- Text excerpt:

***

As you come out of the stair case this is the view that greets you straight ahead.  In clearer weather it must be unbelievable.  Although this cloud cover gave us nice even lighting.

Looking left this is what you'll see. It was funny to see how comfortable some people were up here.  Funnier still how uncomfortable some us were!

Get really brave and start wandering about anywhere...even the ridge line!

Looking down at the Plaza where I'd had a glass of champange
with Arlene the day before, celebrating our arrival in Santiago.

This curved door completely intriuged me.

Look around the city, heck look anywhere in Galicia and you'll see mosses, lichens, flowers and ferns popping out of crevices and clinging to walls.  While I found them beautiful to look at, they worried me.  I was concerned they might be causing damage to the buildings.  Andy our guide assured me that they don't.  In fact he said one of them and I'm not sure which color it was, actually acts in a protective manner for the stone face. You can see at least three colors of lichens, one moss, and two different flowers just on this one piece of ornamentation!

***

- Data extract:

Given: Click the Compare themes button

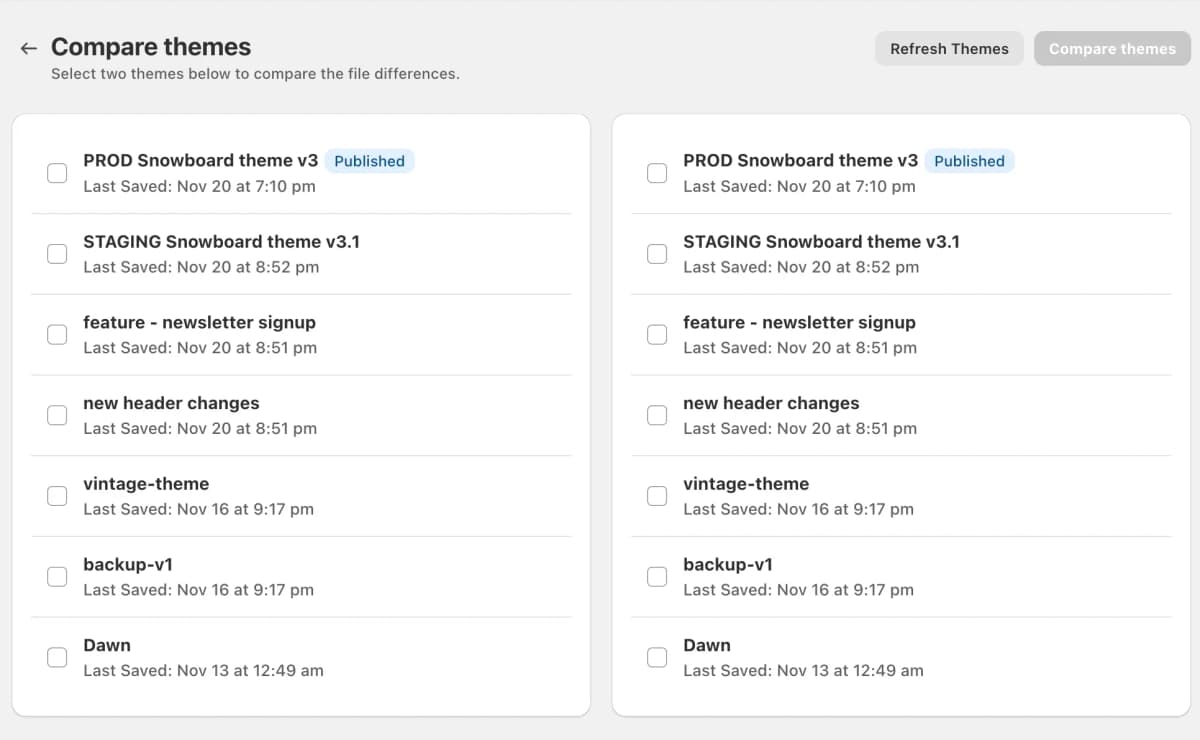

***

- Exercise instructions: Please carry on the Santiago rooftop text, picking up right after its final sentence. The data comes from a different source than the Santiago rooftop text.

- Right answer:
While looking at the building was fun...looking in was almost as much!  Being able to view parts of the great gilded altar from the roof top windows was amazing.  Someone needs to tell housekeeping they missed a spot!

Interesting and understandable, to see how the gold is only on the parts that show!

Ok...so I don't like doing windows either.




This tour was terrific and I truly recommend it to any and all going to Santiago!  But now it's time for a beer, a reward for climbing so high and getting clamy hands and feet!!   I'm off from there...humming me a little James Taylor.!!

Since my friends and family know how much I don't like heights...I had to have this picture taken up there as proof positive!  See I didn't just send my camera up with Hunter!













12 comments:

  1. Wow! This would be a VERY cool option to add to our tour! I didn't even know this tour existed. Awesome post!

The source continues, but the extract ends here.